__Data section__.
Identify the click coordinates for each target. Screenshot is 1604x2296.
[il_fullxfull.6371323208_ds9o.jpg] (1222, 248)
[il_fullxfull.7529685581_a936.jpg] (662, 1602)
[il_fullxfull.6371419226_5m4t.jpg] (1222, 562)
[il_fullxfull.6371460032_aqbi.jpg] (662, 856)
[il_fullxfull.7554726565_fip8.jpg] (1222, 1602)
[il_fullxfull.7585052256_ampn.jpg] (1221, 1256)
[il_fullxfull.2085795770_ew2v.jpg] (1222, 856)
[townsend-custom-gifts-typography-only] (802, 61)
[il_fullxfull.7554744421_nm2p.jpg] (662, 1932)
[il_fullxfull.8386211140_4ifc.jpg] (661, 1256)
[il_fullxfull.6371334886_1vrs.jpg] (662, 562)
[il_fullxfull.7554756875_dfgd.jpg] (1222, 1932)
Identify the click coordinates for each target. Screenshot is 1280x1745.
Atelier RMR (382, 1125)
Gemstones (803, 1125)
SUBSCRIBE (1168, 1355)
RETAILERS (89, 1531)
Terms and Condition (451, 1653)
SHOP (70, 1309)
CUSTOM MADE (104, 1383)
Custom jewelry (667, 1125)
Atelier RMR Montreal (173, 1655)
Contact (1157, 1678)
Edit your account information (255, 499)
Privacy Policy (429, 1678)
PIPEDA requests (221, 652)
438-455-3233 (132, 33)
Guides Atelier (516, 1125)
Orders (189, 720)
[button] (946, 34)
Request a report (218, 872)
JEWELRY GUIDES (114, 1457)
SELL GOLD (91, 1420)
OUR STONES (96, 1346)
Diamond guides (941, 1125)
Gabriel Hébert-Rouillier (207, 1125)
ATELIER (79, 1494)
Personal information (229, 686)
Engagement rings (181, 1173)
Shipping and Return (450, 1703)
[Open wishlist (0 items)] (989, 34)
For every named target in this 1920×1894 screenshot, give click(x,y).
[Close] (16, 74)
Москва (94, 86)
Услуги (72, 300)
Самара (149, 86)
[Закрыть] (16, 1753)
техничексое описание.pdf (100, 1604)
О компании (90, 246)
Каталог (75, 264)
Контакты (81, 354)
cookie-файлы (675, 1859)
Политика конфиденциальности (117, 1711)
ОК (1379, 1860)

__Prompt__. Every entry should be retyped exactly as it appears.

__Expected output__.
Identify the click coordinates for each target. Screenshot is 1604x2296.
[il_fullxfull.6371323208_ds9o.jpg] (1222, 248)
[il_fullxfull.7529685581_a936.jpg] (662, 1602)
[il_fullxfull.6371419226_5m4t.jpg] (1222, 562)
[il_fullxfull.6371460032_aqbi.jpg] (662, 856)
[il_fullxfull.7554726565_fip8.jpg] (1222, 1602)
[il_fullxfull.7585052256_ampn.jpg] (1221, 1256)
[il_fullxfull.2085795770_ew2v.jpg] (1222, 856)
[townsend-custom-gifts-typography-only] (802, 61)
[il_fullxfull.7554744421_nm2p.jpg] (662, 1932)
[il_fullxfull.8386211140_4ifc.jpg] (661, 1256)
[il_fullxfull.6371334886_1vrs.jpg] (662, 562)
[il_fullxfull.7554756875_dfgd.jpg] (1222, 1932)
Identify the click coordinates for each target. Screenshot is 1280x1745.
Atelier RMR (382, 1125)
Gemstones (803, 1125)
SUBSCRIBE (1168, 1355)
RETAILERS (89, 1531)
Terms and Condition (451, 1653)
SHOP (70, 1309)
CUSTOM MADE (104, 1383)
Custom jewelry (667, 1125)
Atelier RMR Montreal (173, 1655)
Contact (1157, 1678)
Edit your account information (255, 499)
Privacy Policy (429, 1678)
PIPEDA requests (221, 652)
438-455-3233 (132, 33)
Guides Atelier (516, 1125)
Orders (189, 720)
[button] (946, 34)
Request a report (218, 872)
JEWELRY GUIDES (114, 1457)
SELL GOLD (91, 1420)
OUR STONES (96, 1346)
Diamond guides (941, 1125)
Gabriel Hébert-Rouillier (207, 1125)
ATELIER (79, 1494)
Personal information (229, 686)
Engagement rings (181, 1173)
Shipping and Return (450, 1703)
[Open wishlist (0 items)] (989, 34)
For every named target in this 1920×1894 screenshot, give click(x,y).
[Close] (16, 74)
Москва (94, 86)
Услуги (72, 300)
Самара (149, 86)
[Закрыть] (16, 1753)
техничексое описание.pdf (100, 1604)
О компании (90, 246)
Каталог (75, 264)
Контакты (81, 354)
cookie-файлы (675, 1859)
Политика конфиденциальности (117, 1711)
ОК (1379, 1860)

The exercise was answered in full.